Dataset entries:
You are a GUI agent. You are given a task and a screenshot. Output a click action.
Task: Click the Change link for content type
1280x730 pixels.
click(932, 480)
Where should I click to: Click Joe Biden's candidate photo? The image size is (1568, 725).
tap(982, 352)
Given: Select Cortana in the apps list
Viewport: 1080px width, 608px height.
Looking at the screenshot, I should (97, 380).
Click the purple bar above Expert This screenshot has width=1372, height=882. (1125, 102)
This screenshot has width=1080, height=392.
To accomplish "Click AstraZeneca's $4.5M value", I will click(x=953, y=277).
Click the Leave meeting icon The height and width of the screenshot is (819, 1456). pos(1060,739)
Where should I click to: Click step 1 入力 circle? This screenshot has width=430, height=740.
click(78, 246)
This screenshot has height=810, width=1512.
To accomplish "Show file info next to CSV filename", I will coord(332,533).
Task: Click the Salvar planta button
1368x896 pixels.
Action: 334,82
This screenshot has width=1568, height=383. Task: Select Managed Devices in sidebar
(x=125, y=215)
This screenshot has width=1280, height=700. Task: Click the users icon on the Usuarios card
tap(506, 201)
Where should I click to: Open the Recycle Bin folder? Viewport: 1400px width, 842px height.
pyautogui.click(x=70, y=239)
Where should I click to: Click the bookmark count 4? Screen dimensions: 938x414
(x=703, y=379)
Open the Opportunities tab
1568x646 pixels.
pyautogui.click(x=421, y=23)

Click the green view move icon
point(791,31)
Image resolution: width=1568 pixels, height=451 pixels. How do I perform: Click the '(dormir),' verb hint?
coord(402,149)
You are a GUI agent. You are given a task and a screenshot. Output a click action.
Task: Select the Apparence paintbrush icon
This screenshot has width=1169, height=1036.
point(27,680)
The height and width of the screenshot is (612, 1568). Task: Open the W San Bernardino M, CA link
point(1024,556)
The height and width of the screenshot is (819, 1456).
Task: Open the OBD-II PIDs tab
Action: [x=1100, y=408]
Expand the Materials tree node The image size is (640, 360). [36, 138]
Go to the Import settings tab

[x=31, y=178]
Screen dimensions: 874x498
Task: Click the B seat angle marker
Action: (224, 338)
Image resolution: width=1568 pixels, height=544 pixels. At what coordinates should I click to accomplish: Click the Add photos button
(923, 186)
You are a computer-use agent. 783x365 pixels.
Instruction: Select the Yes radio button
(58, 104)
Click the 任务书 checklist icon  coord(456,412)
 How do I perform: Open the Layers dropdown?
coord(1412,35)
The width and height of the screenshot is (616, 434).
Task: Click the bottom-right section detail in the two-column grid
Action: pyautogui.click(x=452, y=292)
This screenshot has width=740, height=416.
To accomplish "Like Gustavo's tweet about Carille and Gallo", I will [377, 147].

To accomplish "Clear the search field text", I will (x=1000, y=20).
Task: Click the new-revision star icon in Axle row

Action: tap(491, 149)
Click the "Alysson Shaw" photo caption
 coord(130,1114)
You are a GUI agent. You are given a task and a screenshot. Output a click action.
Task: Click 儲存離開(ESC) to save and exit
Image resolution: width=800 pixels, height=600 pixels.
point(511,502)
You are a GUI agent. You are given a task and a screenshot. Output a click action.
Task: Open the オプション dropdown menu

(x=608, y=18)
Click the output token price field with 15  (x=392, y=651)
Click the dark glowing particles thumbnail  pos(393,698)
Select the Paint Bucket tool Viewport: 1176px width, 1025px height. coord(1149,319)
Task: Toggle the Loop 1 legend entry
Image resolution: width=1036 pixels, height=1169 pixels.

* **Task prompt**
Copy every entry exactly. Leave nothing out.

* **Result of the task**
You are a GUI agent. You are given a task and a screenshot. Output a click action.
Task: Click the Change link for content type
1280x730 pixels.
click(932, 480)
Where should I click to: Click Joe Biden's candidate photo? The image size is (1568, 725).
tap(982, 352)
Given: Select Cortana in the apps list
Viewport: 1080px width, 608px height.
Looking at the screenshot, I should (97, 380).
Click the purple bar above Expert This screenshot has width=1372, height=882. (1125, 102)
This screenshot has width=1080, height=392.
To accomplish "Click AstraZeneca's $4.5M value", I will click(x=953, y=277).
Click the Leave meeting icon The height and width of the screenshot is (819, 1456). pos(1060,739)
Where should I click to: Click step 1 入力 circle? This screenshot has width=430, height=740.
click(78, 246)
This screenshot has height=810, width=1512.
To accomplish "Show file info next to CSV filename", I will coord(332,533).
Task: Click the Salvar planta button
1368x896 pixels.
Action: 334,82
This screenshot has width=1568, height=383. Task: Select Managed Devices in sidebar
(x=125, y=215)
This screenshot has width=1280, height=700. Task: Click the users icon on the Usuarios card
tap(506, 201)
Where should I click to: Open the Recycle Bin folder? Viewport: 1400px width, 842px height.
pyautogui.click(x=70, y=239)
Where should I click to: Click the bookmark count 4? Screen dimensions: 938x414
(x=703, y=379)
Open the Opportunities tab
1568x646 pixels.
pyautogui.click(x=421, y=23)

Click the green view move icon
point(791,31)
Image resolution: width=1568 pixels, height=451 pixels. How do I perform: Click the '(dormir),' verb hint?
coord(402,149)
You are a GUI agent. You are given a task and a screenshot. Output a click action.
Task: Select the Apparence paintbrush icon
This screenshot has width=1169, height=1036.
point(27,680)
The height and width of the screenshot is (612, 1568). Task: Open the W San Bernardino M, CA link
point(1024,556)
The height and width of the screenshot is (819, 1456).
Task: Open the OBD-II PIDs tab
Action: [x=1100, y=408]
Expand the Materials tree node The image size is (640, 360). [36, 138]
Go to the Import settings tab

[x=31, y=178]
Screen dimensions: 874x498
Task: Click the B seat angle marker
Action: (224, 338)
Image resolution: width=1568 pixels, height=544 pixels. At what coordinates should I click to accomplish: Click the Add photos button
(923, 186)
You are a computer-use agent. 783x365 pixels.
Instruction: Select the Yes radio button
(58, 104)
Click the 任务书 checklist icon  coord(456,412)
 How do I perform: Open the Layers dropdown?
coord(1412,35)
The width and height of the screenshot is (616, 434).
Task: Click the bottom-right section detail in the two-column grid
Action: pyautogui.click(x=452, y=292)
This screenshot has width=740, height=416.
To accomplish "Like Gustavo's tweet about Carille and Gallo", I will [377, 147].

To accomplish "Clear the search field text", I will (x=1000, y=20).
Task: Click the new-revision star icon in Axle row

Action: tap(491, 149)
Click the "Alysson Shaw" photo caption
 coord(130,1114)
You are a GUI agent. You are given a task and a screenshot. Output a click action.
Task: Click 儲存離開(ESC) to save and exit
Image resolution: width=800 pixels, height=600 pixels.
point(511,502)
You are a GUI agent. You are given a task and a screenshot. Output a click action.
Task: Open the オプション dropdown menu

(x=608, y=18)
Click the output token price field with 15  (x=392, y=651)
Click the dark glowing particles thumbnail  pos(393,698)
Select the Paint Bucket tool Viewport: 1176px width, 1025px height. coord(1149,319)
Task: Toggle the Loop 1 legend entry
Image resolution: width=1036 pixels, height=1169 pixels.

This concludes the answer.